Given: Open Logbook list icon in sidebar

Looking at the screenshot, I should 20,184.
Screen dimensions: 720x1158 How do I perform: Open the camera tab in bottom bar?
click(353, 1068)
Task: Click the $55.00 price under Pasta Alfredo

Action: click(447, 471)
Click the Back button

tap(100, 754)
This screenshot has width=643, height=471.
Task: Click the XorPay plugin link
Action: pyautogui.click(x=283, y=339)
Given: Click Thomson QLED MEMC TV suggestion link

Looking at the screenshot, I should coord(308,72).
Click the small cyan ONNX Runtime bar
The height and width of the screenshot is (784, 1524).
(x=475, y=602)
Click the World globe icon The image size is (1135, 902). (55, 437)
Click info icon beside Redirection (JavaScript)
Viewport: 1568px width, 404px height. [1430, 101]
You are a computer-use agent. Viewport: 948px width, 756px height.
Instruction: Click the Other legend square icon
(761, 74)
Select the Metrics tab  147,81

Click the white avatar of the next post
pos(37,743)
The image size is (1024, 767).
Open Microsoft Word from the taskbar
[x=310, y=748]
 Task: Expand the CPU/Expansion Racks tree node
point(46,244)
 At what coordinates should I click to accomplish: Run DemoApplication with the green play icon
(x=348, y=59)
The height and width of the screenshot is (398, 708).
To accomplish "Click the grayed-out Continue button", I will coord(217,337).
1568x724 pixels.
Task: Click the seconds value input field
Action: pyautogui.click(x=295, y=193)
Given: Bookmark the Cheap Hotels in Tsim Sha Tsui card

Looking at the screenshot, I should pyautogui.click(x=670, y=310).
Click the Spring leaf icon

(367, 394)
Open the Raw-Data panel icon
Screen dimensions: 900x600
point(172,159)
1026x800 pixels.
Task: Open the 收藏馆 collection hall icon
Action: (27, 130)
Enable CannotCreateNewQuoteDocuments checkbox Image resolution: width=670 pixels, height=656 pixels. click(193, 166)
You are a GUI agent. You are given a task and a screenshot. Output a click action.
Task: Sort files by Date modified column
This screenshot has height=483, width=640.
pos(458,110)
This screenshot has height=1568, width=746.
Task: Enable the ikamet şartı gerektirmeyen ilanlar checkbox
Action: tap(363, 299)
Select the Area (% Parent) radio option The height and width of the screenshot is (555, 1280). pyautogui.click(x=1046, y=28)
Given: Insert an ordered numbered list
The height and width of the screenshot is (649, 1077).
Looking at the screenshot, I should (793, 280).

──────────────────────────────

Exactly as they stand above, write out the entries.

Given: Open Logbook list icon in sidebar

Looking at the screenshot, I should 20,184.
Screen dimensions: 720x1158 How do I perform: Open the camera tab in bottom bar?
click(353, 1068)
Task: Click the $55.00 price under Pasta Alfredo

Action: click(447, 471)
Click the Back button

tap(100, 754)
This screenshot has width=643, height=471.
Task: Click the XorPay plugin link
Action: pyautogui.click(x=283, y=339)
Given: Click Thomson QLED MEMC TV suggestion link

Looking at the screenshot, I should coord(308,72).
Click the small cyan ONNX Runtime bar
The height and width of the screenshot is (784, 1524).
(x=475, y=602)
Click the World globe icon The image size is (1135, 902). (55, 437)
Click info icon beside Redirection (JavaScript)
Viewport: 1568px width, 404px height. [1430, 101]
You are a computer-use agent. Viewport: 948px width, 756px height.
Instruction: Click the Other legend square icon
(761, 74)
Select the Metrics tab  147,81

Click the white avatar of the next post
pos(37,743)
The image size is (1024, 767).
Open Microsoft Word from the taskbar
[x=310, y=748]
 Task: Expand the CPU/Expansion Racks tree node
point(46,244)
 At what coordinates should I click to accomplish: Run DemoApplication with the green play icon
(x=348, y=59)
The height and width of the screenshot is (398, 708).
To accomplish "Click the grayed-out Continue button", I will coord(217,337).
1568x724 pixels.
Task: Click the seconds value input field
Action: pyautogui.click(x=295, y=193)
Given: Bookmark the Cheap Hotels in Tsim Sha Tsui card

Looking at the screenshot, I should pyautogui.click(x=670, y=310).
Click the Spring leaf icon

(367, 394)
Open the Raw-Data panel icon
Screen dimensions: 900x600
point(172,159)
1026x800 pixels.
Task: Open the 收藏馆 collection hall icon
Action: (27, 130)
Enable CannotCreateNewQuoteDocuments checkbox Image resolution: width=670 pixels, height=656 pixels. click(193, 166)
You are a GUI agent. You are given a task and a screenshot. Output a click action.
Task: Sort files by Date modified column
This screenshot has height=483, width=640.
pos(458,110)
This screenshot has height=1568, width=746.
Task: Enable the ikamet şartı gerektirmeyen ilanlar checkbox
Action: tap(363, 299)
Select the Area (% Parent) radio option The height and width of the screenshot is (555, 1280). pyautogui.click(x=1046, y=28)
Given: Insert an ordered numbered list
The height and width of the screenshot is (649, 1077).
Looking at the screenshot, I should (793, 280).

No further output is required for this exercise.